Could you tell about the song selection process? I originally picked all my favourites and sent them to Peter. And then he told me which ones he really liked, and we just went back and forth. He really liked the Pocket Full of Rain release  that I did and he wanted it to be a lot of those tracks. He was even thinking of just reissuing that double cassette. So there are some songs off that. But I really wanted to include some of my early stuff, when I first started playing under my own name. So I used some of my first recordings, which are from the Patterns of Development CD-R from 2007, and that's when I really started to go off with my solo stuff. Basically, though, this whole thing is to just get the music out there to the people, not just the real heads who were there when it happened and the merch fiends that buy all the stuff right away.
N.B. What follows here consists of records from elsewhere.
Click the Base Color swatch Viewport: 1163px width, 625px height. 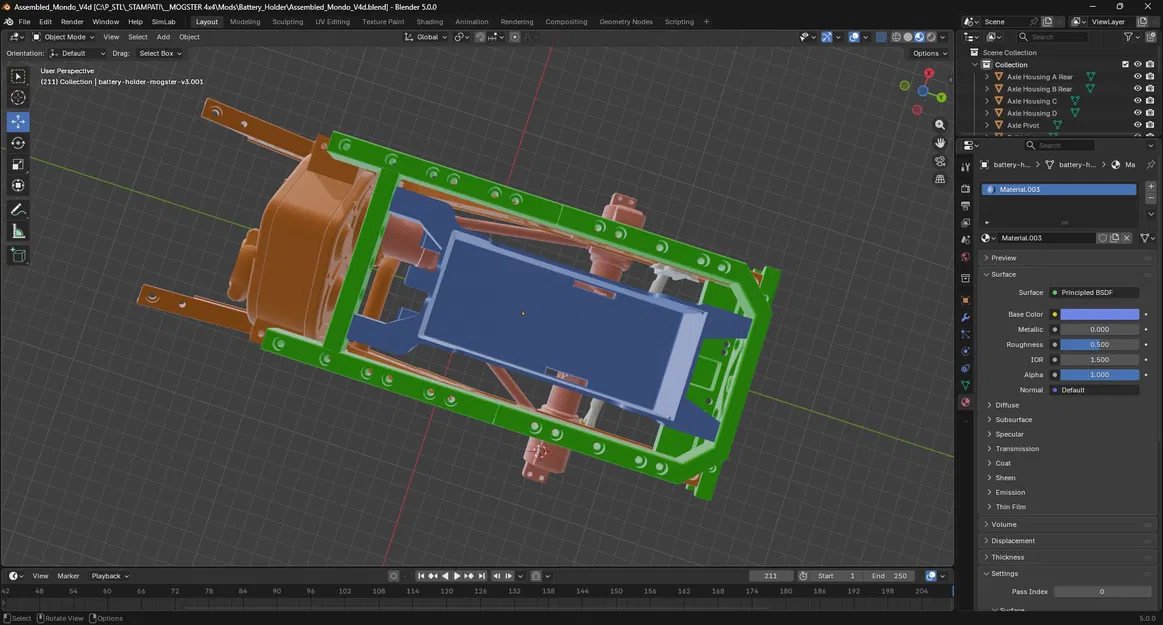pyautogui.click(x=1100, y=314)
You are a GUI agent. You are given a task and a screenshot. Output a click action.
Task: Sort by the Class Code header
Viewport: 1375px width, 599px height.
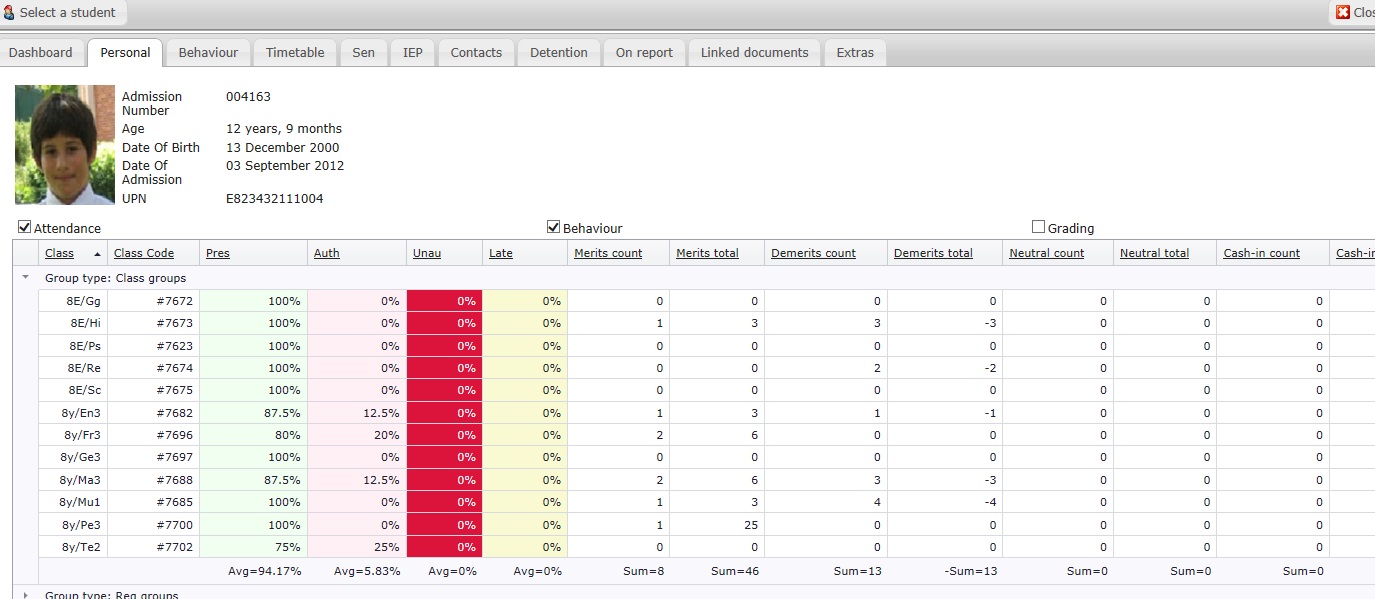point(144,254)
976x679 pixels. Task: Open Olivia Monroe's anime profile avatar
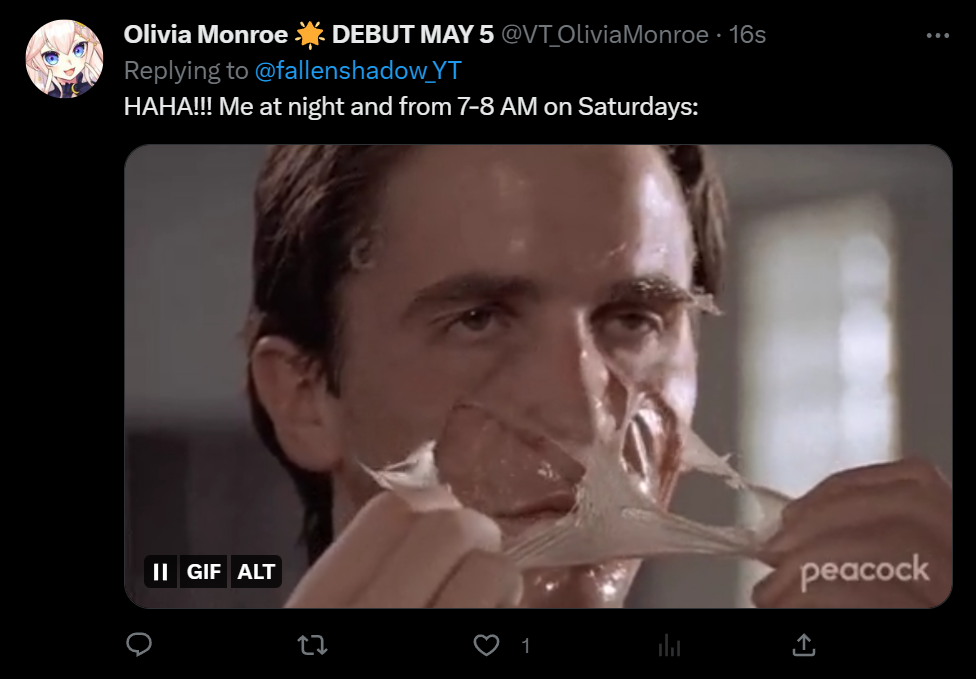click(x=65, y=59)
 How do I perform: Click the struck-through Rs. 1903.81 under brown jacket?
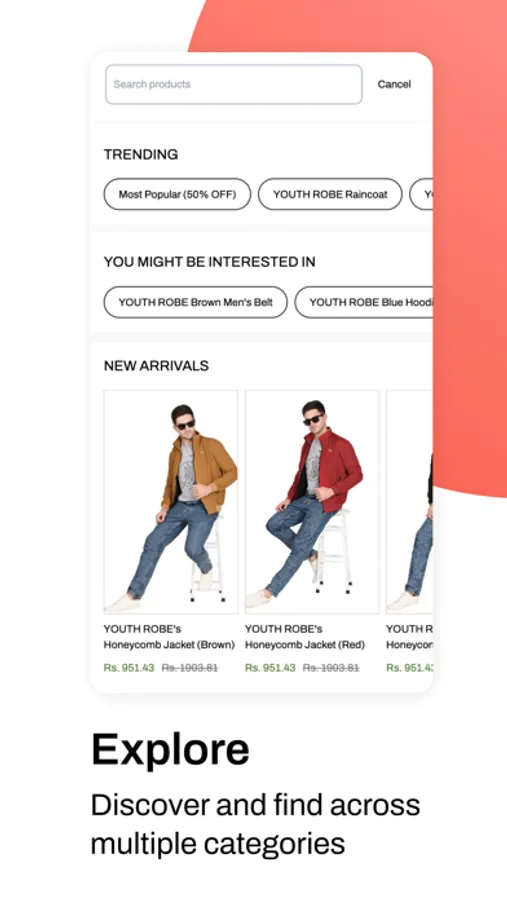(x=190, y=668)

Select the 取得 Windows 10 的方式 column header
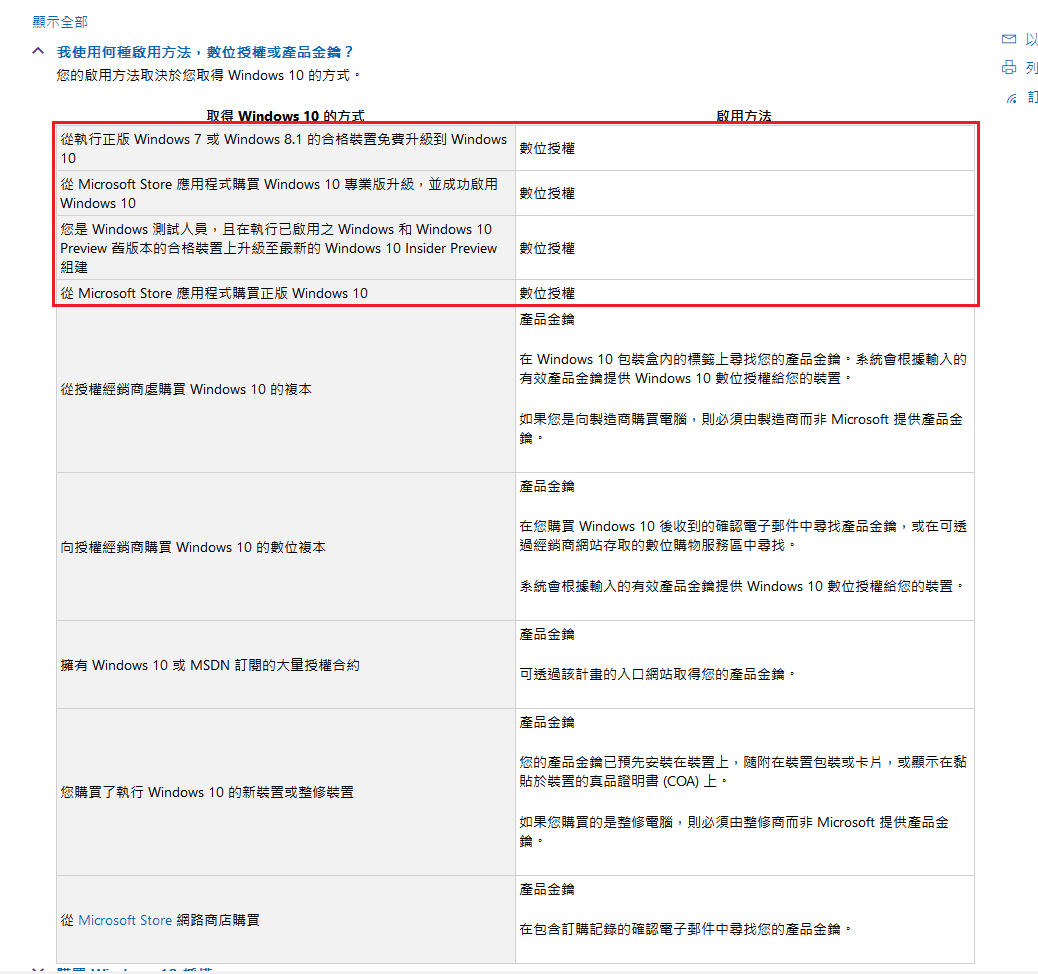pyautogui.click(x=282, y=116)
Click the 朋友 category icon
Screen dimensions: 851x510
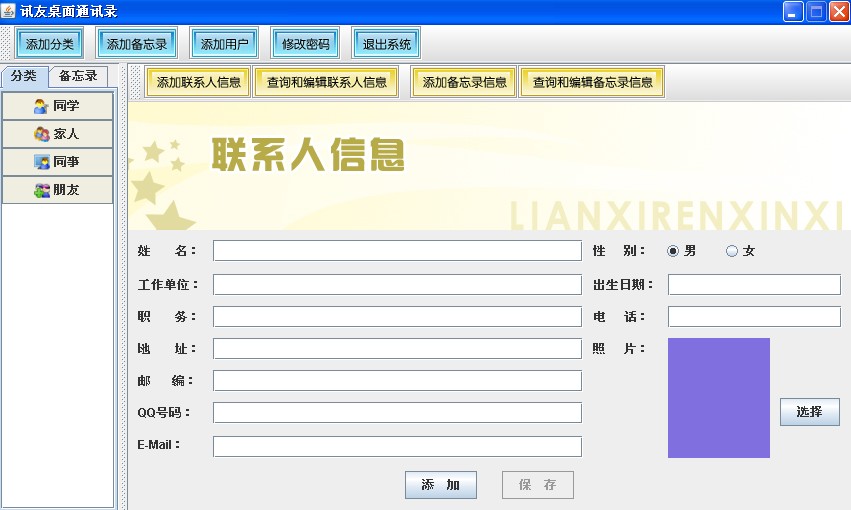click(x=41, y=190)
Because there are so many people who don't operate that way but still enjoy the music. And I want everyone to be able to hear it.
With the sequencing, why did you lay the album out the way you did? At first, it was going to be chronological so it made more sense, because some of the really early tracks are really basic, where it's me stepping out for the first time to do the guitar ideas I was thinking about. But then there's some of the later stuff ― the stuff building up to Living with Yourself  and for my major albums. So when you listen to one of the later tracks and then one of the older tracks after, it kinda seems going backwards or something.
Was it strange listening back on all these old recordings? And did that process lead to any personal revelations about your work/music/life? I like to listen back to older stuff all the time to see what I used to be doing. When you record a lot, certain riffs and moments of songs slip out of your head... I'm not trying to move super fast with what I'm doing. I'm not trying to put out a solo guitar record and then do some record that totally doesn't sound like that next ― to be jumping around to different styles. I'm really trying to hone in certain things I want to do and certain ideas, and bring them to the next level. So it was cool to go back and listen ― I knew what I wanted to do back then but I wasn't able to really execute it. And now, with the stuff I'm putting out, it's cool to see what those same ideas are turning into.
So do you think your style and approach have changed a lot over the years with your solo recordings? I think so. I used to do a lot more drone-y, textual stuff, and the riffs would come in a little off or off-kilter. Now I'm really working on making the riffs sound really precise and to do their job correctly. Before it was a lot more casual and flexible. And now I want everything to be fine-tuned to a certain point, and I want to hit that mark every time.